### EXCERPT TO READ
— BEGIN —

True Kind Necessary
Being impeccable in my words
I have a friend who lives over on the west side of the Cascade Mountains, the side we over here on the east side pityingly refer to as “the wet side.” On my side, in the High Desert, we have 300 days of sunshine, sandy soil, and vast expanses of sagebrush-and-juniper-dotted land to roam a-horseback.
My dear friend has glorious cedar trees on her large property, loads of water for irrigation, and is just two hours away from the beach, where she can gallop long and flat stretches of sand. She vastly prefers her patch to mine. I vastly prefer mine to hers.
We tease each other about our choices of residence. We “encourage” each other to move to our side of the mountains so we can be closer. One day, we say, we will trailer our respective horses to the other side and ride together in our disparate environments.

— END —

(Data for locating words and elements)
— BEGIN —

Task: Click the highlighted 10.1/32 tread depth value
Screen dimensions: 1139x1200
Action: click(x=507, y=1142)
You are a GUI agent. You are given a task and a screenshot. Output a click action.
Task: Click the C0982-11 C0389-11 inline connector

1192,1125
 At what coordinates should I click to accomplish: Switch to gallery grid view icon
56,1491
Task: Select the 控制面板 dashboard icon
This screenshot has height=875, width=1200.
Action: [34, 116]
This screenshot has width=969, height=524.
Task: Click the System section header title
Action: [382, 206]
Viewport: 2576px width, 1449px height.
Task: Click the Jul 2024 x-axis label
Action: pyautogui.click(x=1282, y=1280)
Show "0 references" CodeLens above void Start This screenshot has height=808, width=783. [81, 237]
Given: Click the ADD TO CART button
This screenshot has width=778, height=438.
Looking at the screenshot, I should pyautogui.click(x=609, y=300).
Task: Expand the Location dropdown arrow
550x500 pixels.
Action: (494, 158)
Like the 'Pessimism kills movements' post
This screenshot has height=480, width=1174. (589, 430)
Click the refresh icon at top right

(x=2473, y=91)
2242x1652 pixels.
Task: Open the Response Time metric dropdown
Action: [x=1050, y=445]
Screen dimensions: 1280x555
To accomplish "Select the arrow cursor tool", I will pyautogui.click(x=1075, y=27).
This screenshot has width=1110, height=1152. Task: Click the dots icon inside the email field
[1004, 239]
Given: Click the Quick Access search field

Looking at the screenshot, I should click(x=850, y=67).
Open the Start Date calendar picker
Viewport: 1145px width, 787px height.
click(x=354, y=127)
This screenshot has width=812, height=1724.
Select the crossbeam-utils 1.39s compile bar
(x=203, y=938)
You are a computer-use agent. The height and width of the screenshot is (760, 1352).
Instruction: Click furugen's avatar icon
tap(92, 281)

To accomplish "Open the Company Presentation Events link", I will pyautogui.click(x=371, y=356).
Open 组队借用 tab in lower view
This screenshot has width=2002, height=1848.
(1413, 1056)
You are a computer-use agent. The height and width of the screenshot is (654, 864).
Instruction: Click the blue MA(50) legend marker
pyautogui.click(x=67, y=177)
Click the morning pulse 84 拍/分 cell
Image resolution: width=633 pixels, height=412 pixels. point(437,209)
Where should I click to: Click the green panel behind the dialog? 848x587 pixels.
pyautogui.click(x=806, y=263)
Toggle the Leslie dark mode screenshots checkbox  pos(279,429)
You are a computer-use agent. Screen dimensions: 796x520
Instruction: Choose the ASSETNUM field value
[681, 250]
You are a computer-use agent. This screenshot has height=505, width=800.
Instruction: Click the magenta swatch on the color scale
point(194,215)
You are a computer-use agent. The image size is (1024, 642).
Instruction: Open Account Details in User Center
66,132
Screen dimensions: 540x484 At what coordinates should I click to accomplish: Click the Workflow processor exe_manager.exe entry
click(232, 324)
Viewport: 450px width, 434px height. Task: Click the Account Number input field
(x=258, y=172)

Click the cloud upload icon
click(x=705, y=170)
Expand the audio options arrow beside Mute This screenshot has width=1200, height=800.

— END —

### OBJECTIVE
Pick up the essay about the two friends on opposite sides of the Cascades right after its last sentence and keep writing it.

### RESULT OF THIS TASK
My friend works hard to manage and maintain her three horses, two dogs, cat, multiple chickens, and 40 acres. I enjoy a home on the Deschutes River and board my horse 15 minutes away from my house. We each adore horses, and while we approach our training in different ways, horses are our lingua franca, our common language, and it is a language based on love.
I’m re-reading The Four Agreements by don Miguel Ruiz, and was struck this morning by the first agreement, which is: BE IMPECCABLE WITH YOUR WORD. Ruiz dives deeply into the power of words, and how we can be poisoned by the words of others. I’m a writer, and words are my métier. I’m fascinated by how language can lock and restrict us; by how language can also free the mind. I love metaphor, allusion, analogy. I love both poetry and enormous sprawling novels. To be a good writer, I think, is to work to be impeccable with words, but that isn’t quite what Ruiz is talking about. What he points me towards is love.
My friend is a Masterson Method equine bodywork instructor who does private coaching sessions for Masterson students. A while back a couple of her horsey friends came over to visit. It was raining. It had been raining for weeks. My friend’s paddocks and pastures were mud. My friend does not have a barn with enclosed stalls. My friend’s big mare was wearing a blanket.
Her friends saw this. They stood, staring at the mare with disapproval. They cocked their heads and made sad faces at my friend and said: “She doesn’t like blankets.”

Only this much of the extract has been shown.